The standard (AS/NZS2696:1996) used by most catheter manufacturers states that "for catheters with balloons the rated capacity in millilitres expressed as mL, ml, cm3, or cc" shall be on the unit package and the catheter. The definition of rated capacity is the capacity of the balloon or that capacity plus an additional volume designated by the manufacturer. In other words, the greater capacity on the unit label or the catheter is the correct rated capacity and the correct quantity of water that should be used.
Many urinary catheter manufacturers make a distinction between 'rated balloon capacity' and fill volume. The TGA will continue to work with manufacturers to establish clearer labelling and instruction practices for urinary catheters. In the meantime, users should check the volume stated on the unit label and the non-return valve. If different, the fill volume is usually the greater of the two values.
The TGA recently received a device incident report in which a patient fell off an OMNI 510 Procedure Couch while being examined. The bed unexpectedly tilted into the Trendelenburg position causing the patient to slide off, head first.

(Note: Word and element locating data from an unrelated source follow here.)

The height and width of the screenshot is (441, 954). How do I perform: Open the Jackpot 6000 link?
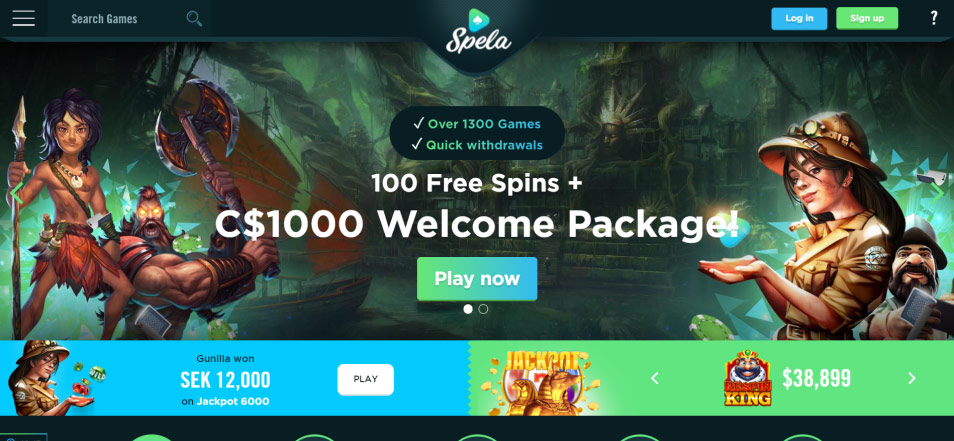233,401
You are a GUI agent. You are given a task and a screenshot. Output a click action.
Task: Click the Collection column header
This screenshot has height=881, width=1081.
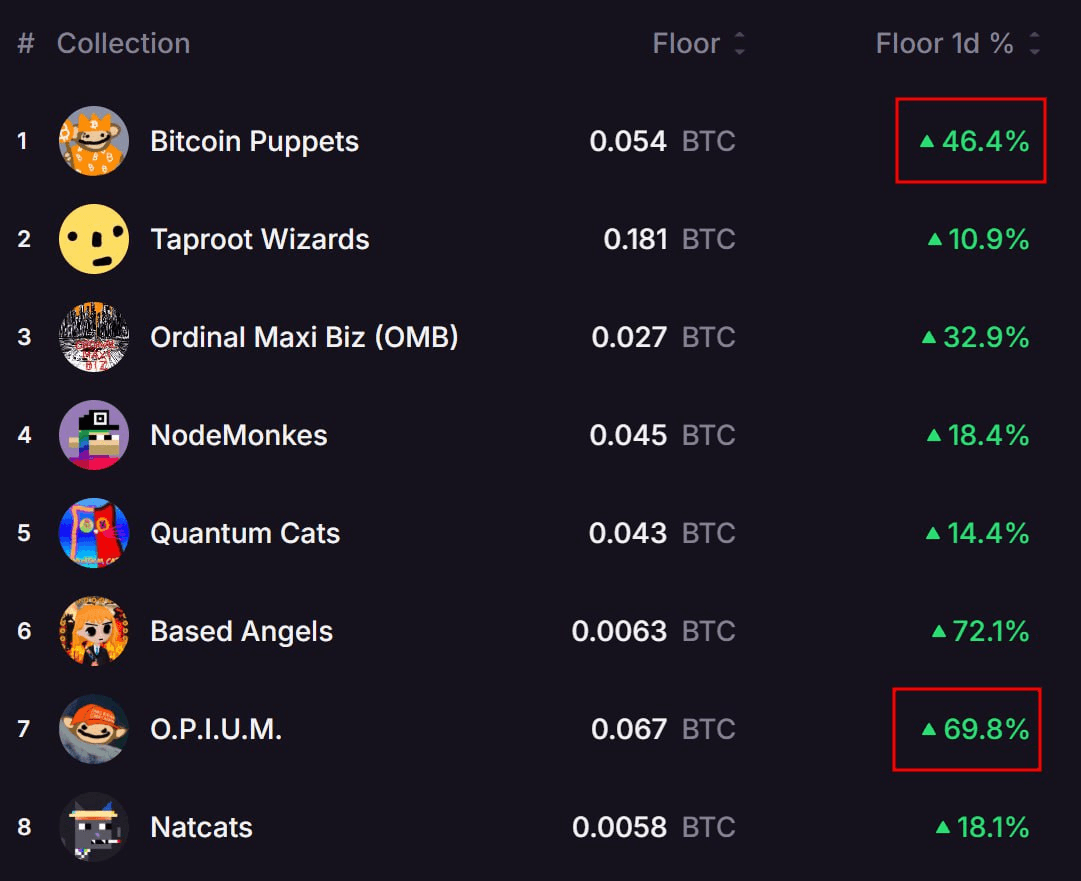pos(123,43)
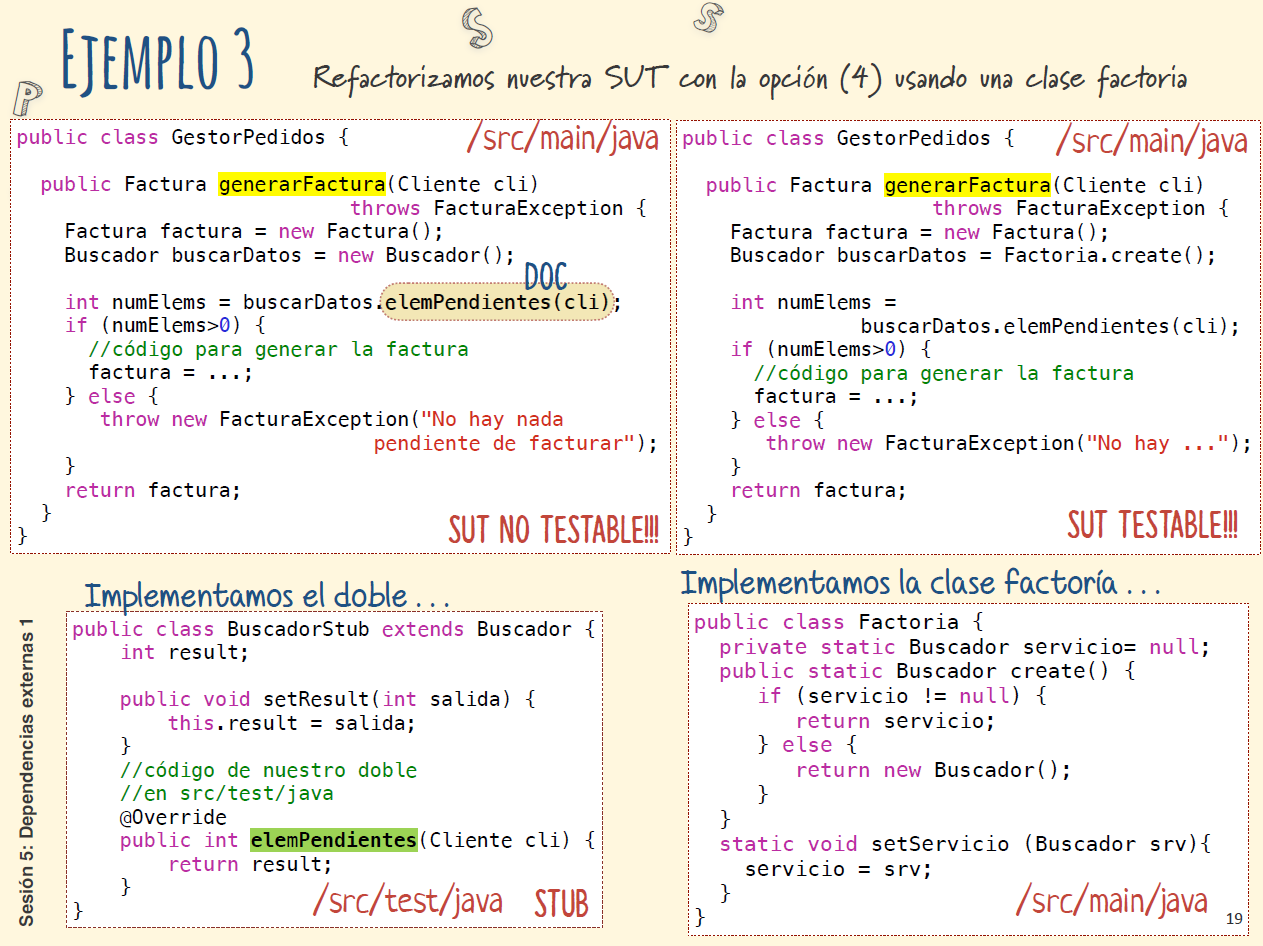Click the /src/main/java label in left code box
This screenshot has width=1263, height=946.
[x=563, y=138]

When the examination began the patient was lying on the bed which was at normal working height and as the patient leant onto the head of the bed, it tilted causing the bed to move into the Trendelenburg position.
When the bed is in a low position the possibility of tilting is minimal. However, when the bed is raised slightly and force is exerted on the head of the bed, the linkages, which are part of the bed's control mechanism, may allow the bed to freely tilt into the Trendelenburg position. There is no safety mechanism to stop the bed from accidentally tilting into the Trendelenburg position.

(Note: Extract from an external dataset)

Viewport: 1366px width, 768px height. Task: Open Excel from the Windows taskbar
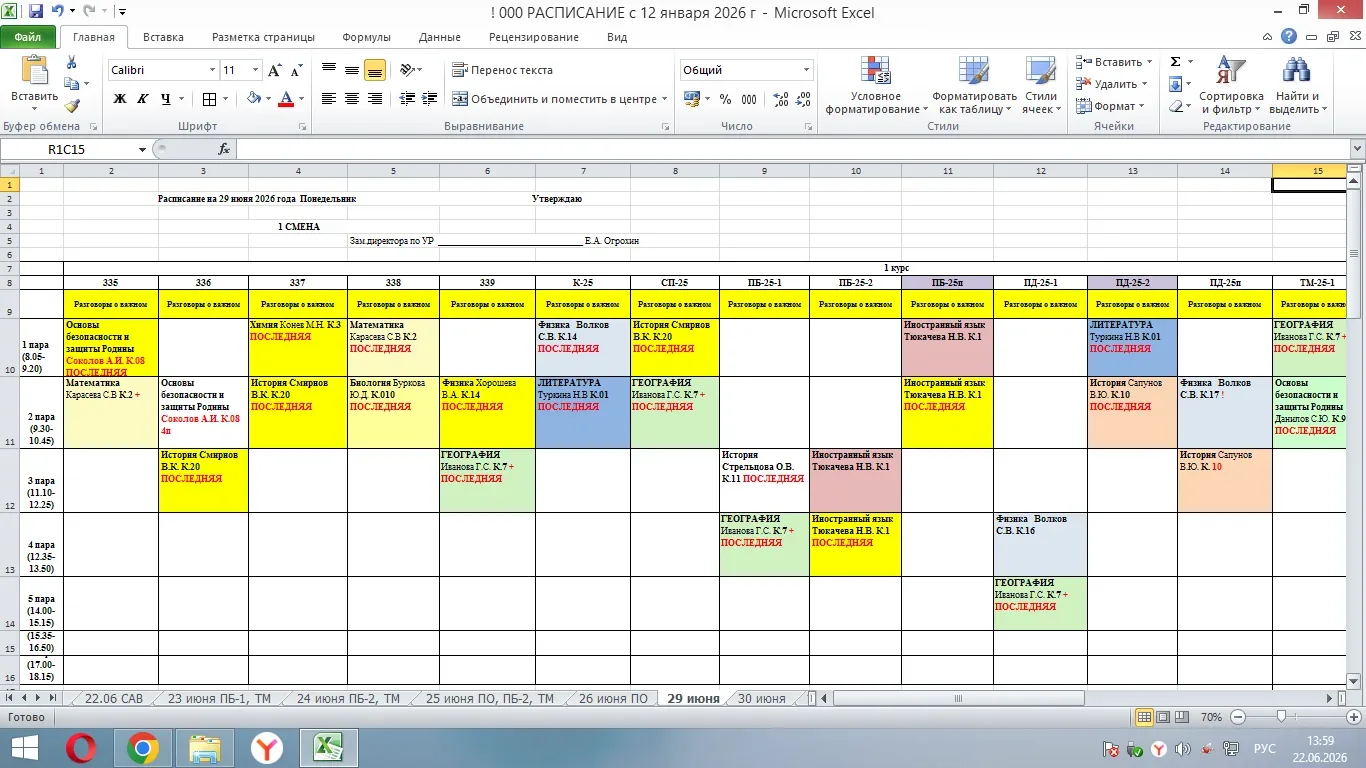click(x=329, y=747)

The manufacturer of this bed has stated that the Trendelenburg position option can be removed from the bed. The manufacturer no longer supplies this examination couch.
If your OMNI 510 examination couch has the Trendelenburg position option and you would like it removed please contact Australian Medical Couches on 03 9376 0060. If you choose to retain this option, the TGA advises extreme caution when using the couch at a raised height and that the patient should also be secured to the couch.
Device incident reports 01/07/2006 to 30/09/2006
Number received: 288
|Not Applicable - ADR2||7|
|Not Device Related||40|
|Hospital Supply Service||11|
|No Further Action||74|
|Problem Not Confirmed||35|
|Refer to GMP||1|
- The problem causes are not mutually exclusive. For example, a material deficiency may have led to a mechanical malfunction or a biocompatibility problem.
- ADR stands for Australian Device Regulatory [Action]. These devices are not on the Australian Register of Therapeutic Goods (ARTG) and companies are notified and/or warned that they must place the device on the ARTG prior to further supply.
- Every report received by IRIS receives a risk analysis by the Scheme Coordinator and is discussed by a panel of technical and clinical professionals. In the case of reports that are "Not Investigated" the panel has made a decision that further investigation of the particular event is not necessary at that time. However, these reports are logged into the database for future reference and the trend of reports is monitored. In making their decision, the panel considers whether any similar reports have been received previously.